New Net Load Scenarios: Why Supply Assumptions Matter
Last month, ERCOT walked back some of the most aggressive long-term load growth projections in the country. After months of sounding the alarm about runaway demand – particularly from data centers, crypto miners, and industrial reshoring – Texas’ grid operator revised its forecasting methodology to exclude redundant interconnection requests and speculative projects lacking contractual commitments.
But while the market digests this update, the conversation has remained focused on demand. Less attention is being paid to the other half of the equation: the assumptions we make about supply – specifically, how quickly renewables and battery storage will come online.
The Over-Looked Variable: Supply-Side Divergence
This week, we introduced two new net load scenarios for ERCOT. While they both use ERCOT’s revised load growth projections (138 GW peak demand by 2030), they use different assumptions for renewables penetration, which makes a material difference in PPA and BESS toll valuations.
The High Renewables scenario counts all proposed solar, wind, and BESS projects with ERCOT interconnection agreements, regardless of whether they’ve secured financing. This suggests 178 GW of solar, wind, and BESS by 2030.
The Low Renewables scenario, in contrast, counts only proposed solar, wind, and BESS projects that have secured both an interconnection agreement as well as financing. This scenario suggests 144 GW of solar, wind, and BESS by 2030.

Why This Matters for PPAs and BESS Tolls
If renewable penetration aligns with the higher scenario – either because of policy, capital availability, or improvements in technology – we may see more frequent energy price suppression during periods of high solar output. That, in turn, could reduce the value of merchant revenue streams and put downward pressure on solar PPA prices. In fact, according to our benchmarks, this scenario would reduce the value of a 10-year solar PPA in ERCOT by more than $2 per MWh. For wind, however, it would increase the value of a 10-year PPA by about $0.50 per MWh.

Battery Energy Storage Systems (BESS) are also sensitive to these dynamics. Their revenue depends on price spreads, volatility, and the frequency of arbitrage opportunities. More renewables on the grid would lead to more price volatility, as renewables depress midday pricing.

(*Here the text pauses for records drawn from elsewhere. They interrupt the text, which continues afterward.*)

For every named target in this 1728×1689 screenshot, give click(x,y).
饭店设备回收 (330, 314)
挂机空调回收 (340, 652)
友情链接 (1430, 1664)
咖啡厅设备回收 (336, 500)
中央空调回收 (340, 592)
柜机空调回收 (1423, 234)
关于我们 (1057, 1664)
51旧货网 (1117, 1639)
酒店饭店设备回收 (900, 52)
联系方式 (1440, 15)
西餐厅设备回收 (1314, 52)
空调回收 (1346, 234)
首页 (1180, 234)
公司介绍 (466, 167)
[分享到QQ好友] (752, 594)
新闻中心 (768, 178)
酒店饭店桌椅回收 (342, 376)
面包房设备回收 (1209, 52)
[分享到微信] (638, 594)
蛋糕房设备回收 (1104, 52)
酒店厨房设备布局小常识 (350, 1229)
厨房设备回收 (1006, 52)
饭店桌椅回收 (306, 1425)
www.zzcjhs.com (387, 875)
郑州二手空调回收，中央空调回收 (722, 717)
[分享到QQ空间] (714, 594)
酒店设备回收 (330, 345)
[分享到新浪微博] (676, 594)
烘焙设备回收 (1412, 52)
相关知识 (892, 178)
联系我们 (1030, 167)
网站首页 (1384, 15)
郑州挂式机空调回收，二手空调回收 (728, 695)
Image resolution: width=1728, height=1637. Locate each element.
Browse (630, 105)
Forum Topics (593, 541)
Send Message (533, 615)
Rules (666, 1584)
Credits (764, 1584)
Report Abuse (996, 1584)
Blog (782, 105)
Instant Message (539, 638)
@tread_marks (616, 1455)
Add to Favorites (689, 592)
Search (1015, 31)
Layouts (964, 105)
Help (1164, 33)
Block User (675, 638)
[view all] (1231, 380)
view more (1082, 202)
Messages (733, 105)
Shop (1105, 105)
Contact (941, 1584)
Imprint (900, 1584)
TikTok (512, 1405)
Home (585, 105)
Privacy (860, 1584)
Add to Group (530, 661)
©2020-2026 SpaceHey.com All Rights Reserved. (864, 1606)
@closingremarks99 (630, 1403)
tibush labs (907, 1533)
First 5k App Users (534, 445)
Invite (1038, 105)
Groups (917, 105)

BESS benefits from this dynamic as it is able to charge at lower prices. According to our benchmarks, an average BESS TB2 in ERCOT would be worth about $0.40 (or ~5%) more per kW-month in the high renewables scenario.

The Bottom Line: Two-Sided Uncertainty
The renewable energy market has accepted that forecasting demand is difficult. But supply-side forecasting is just as uncertain – and just as impactful to PPA prices.
In a market like ERCOT – where the energy-only structure magnifies both scarcity and surplus – what gets built (and what doesn’t) matters as much as who shows up to use it.